Your copy should hold only the lines from the one containing "Task: Click apple icon beside Wendy Wong" through the final line of the entries, exactly as written, with no pictures.

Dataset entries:
>>>

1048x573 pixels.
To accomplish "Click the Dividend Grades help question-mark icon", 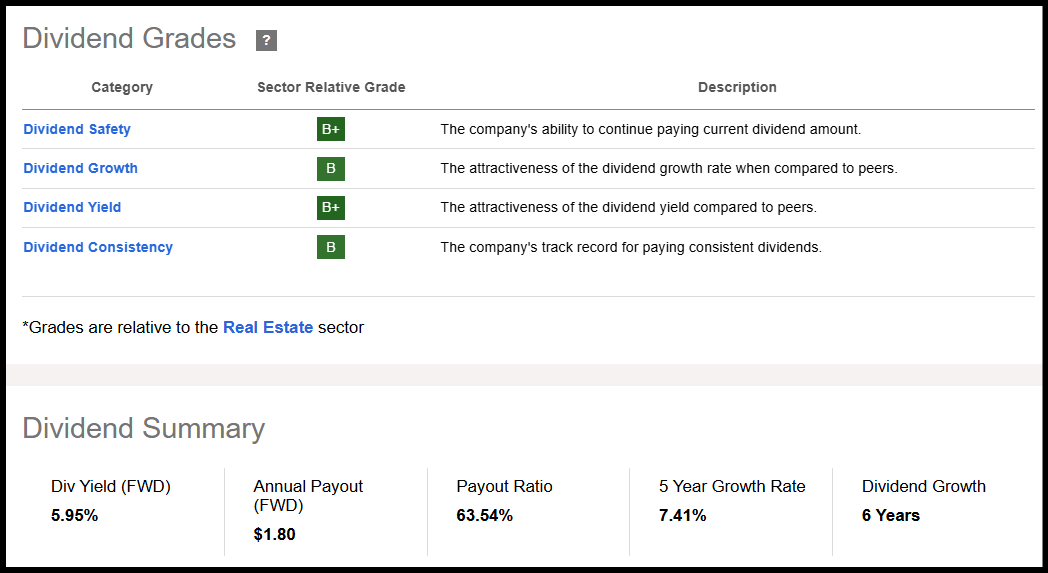I will 266,40.
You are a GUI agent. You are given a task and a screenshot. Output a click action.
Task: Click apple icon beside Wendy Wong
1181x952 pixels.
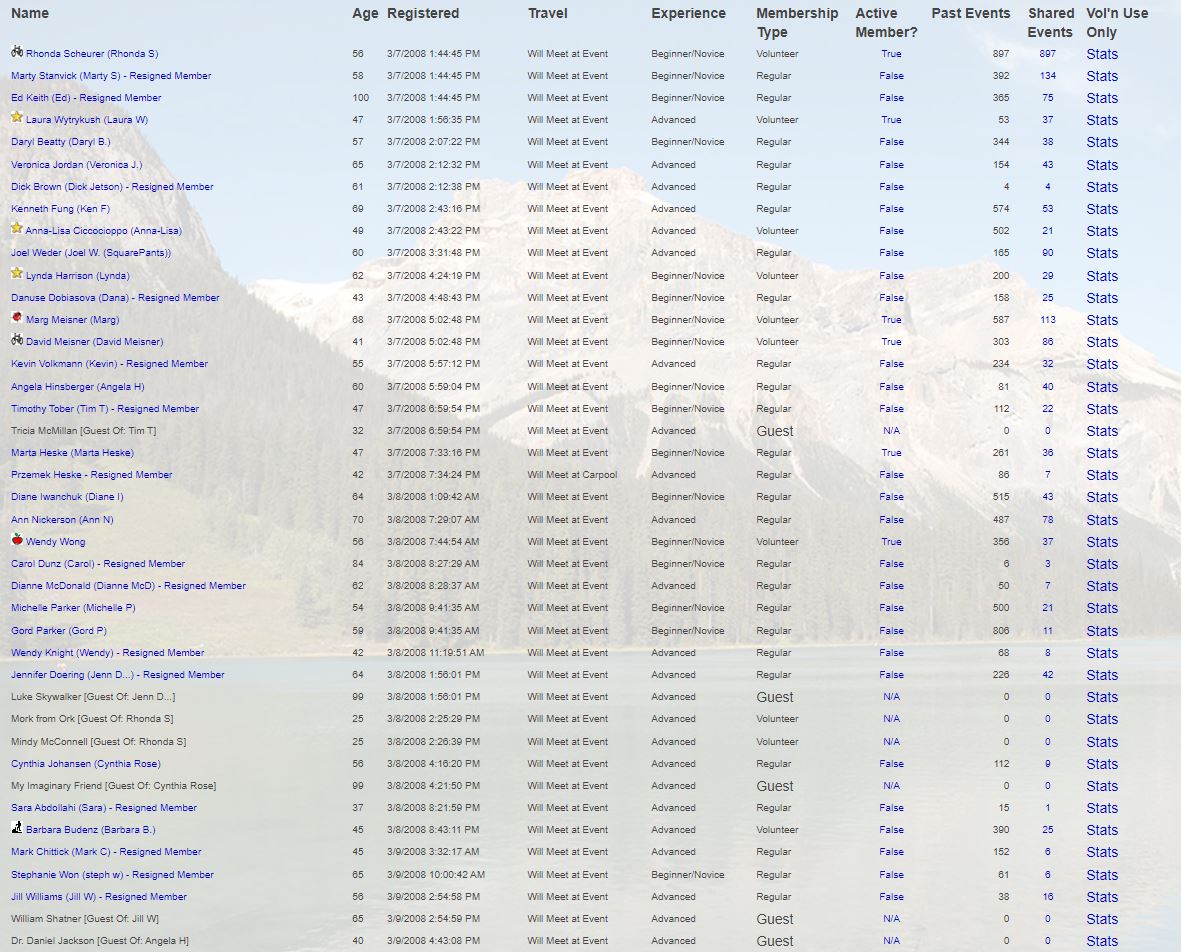(x=17, y=540)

<<<

- **REPLY**:
Task: Click apple icon beside Wendy Wong
1181x952 pixels.
(x=17, y=540)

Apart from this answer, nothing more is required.